## Excerpted passage:
American artist Nina Chanel Abney and Toronto curator Ashley McKenzie-Barnes are set to unveil a new 120-foot mural on Bellair St. in the Yorkville area Wednesday morning. With both women identifying as black queer females, the mural explores themes of social justice, humanity and spreading love, not hate.
Coinciding with the beginning of Pride Month in June, the mural incorporates words and phrases like “love,” “stop” and “don’t kill” in acknowledgement of the acts of hatred and racism happening at home and around the world. The artists hope the street art gives passersby pause and a chance to reflect on the racial, cultural and gender-based violence occurring regularly on a global scale, and how people can come together to overcome these acts of hate.
Titled “Generally Speaking,” the mural is also designed to engender hope and joy in the Yorkville community as the city works towards recovering from the ongoing COVID-19 pandemic. It seeks to remind people of the need for social justice and reform in all areas, while highlighting themes of alliance, humanity and togetherness.
With the aim of uniting the community and sparking thoughtful contemplation through art, the mural is located close to Pink Tartan and Café Nervosa near Yorkville Ave., and will serve as a welcome addition to the streetscape. Combining bright colours like pink, green and blue with abstract geometrical shapes, the artwork draws the eye and sparks the imagination upon first glance.

## Exercises:
1. Translate this sentence from the article on the Yorkville mural into Spanish: "It seeks to remind people of the need for social justice and reform in all areas, while highlighting themes of alliance, humanity and togetherness."
2. Write a further paragraph for the article on the Yorkville mural, carrying on after its last sentence.

## Dataset extract:
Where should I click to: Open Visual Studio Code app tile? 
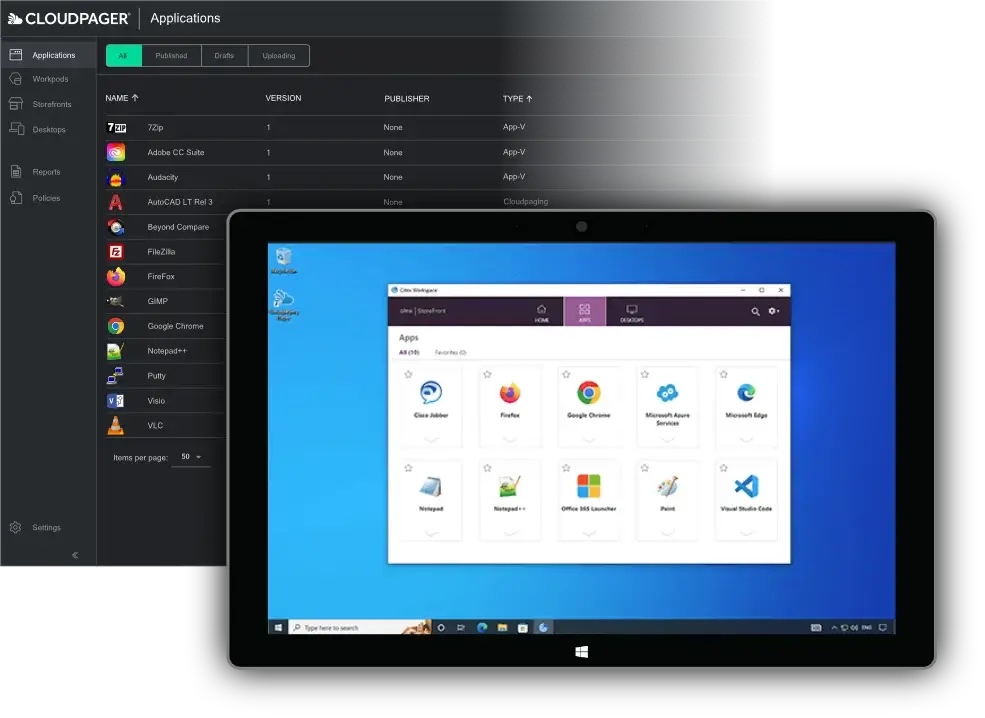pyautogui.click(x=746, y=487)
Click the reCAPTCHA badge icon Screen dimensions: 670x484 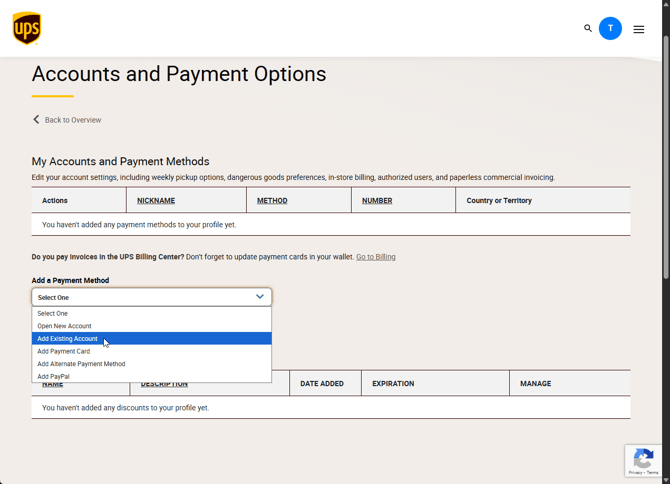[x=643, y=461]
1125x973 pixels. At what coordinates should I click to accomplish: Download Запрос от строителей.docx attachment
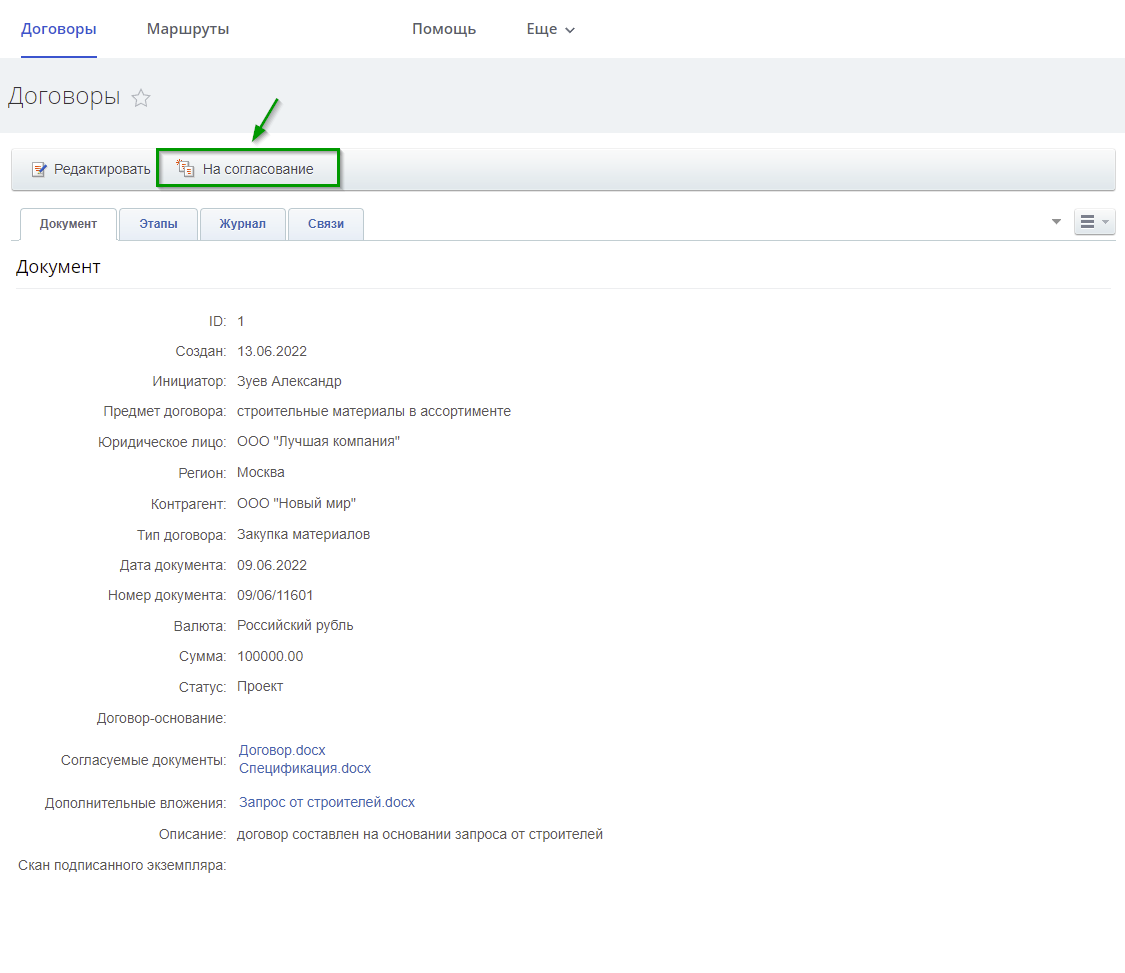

## Responses in order:
1. Busca recordar a la gente la necesidad de justicia social y de reforma en todos los ámbitos, al tiempo que destaca temas de alianza, humanidad y unión.

2.
Abney’s past works touch on a broad range of topics including race, celebrity, religion, sex and politics. Hailing from Chicago originally and now living in New York, her work is featured in collections around the world including the Brooklyn Museum and Hong Kong’s Burger Collection.
McKenzie-Barnes has worked in Toronto as a creative director and design lead for upwards of a decade, conceptualizing and executing multiplatform campaigns for major brands. Most recently, she worked with musician Lauryn Hill on her new fashion collection celebrating the 20-year anniversary of her album the Miseducation of Lauryn Hill.
The mural on Bellair St. is a partnership with Yorkville Murals, and ArtworxTO: Toronto’s Year of Public Art 2021–2022, a year-long celebration of Toronto’s exceptional public art collection and the artists behind it.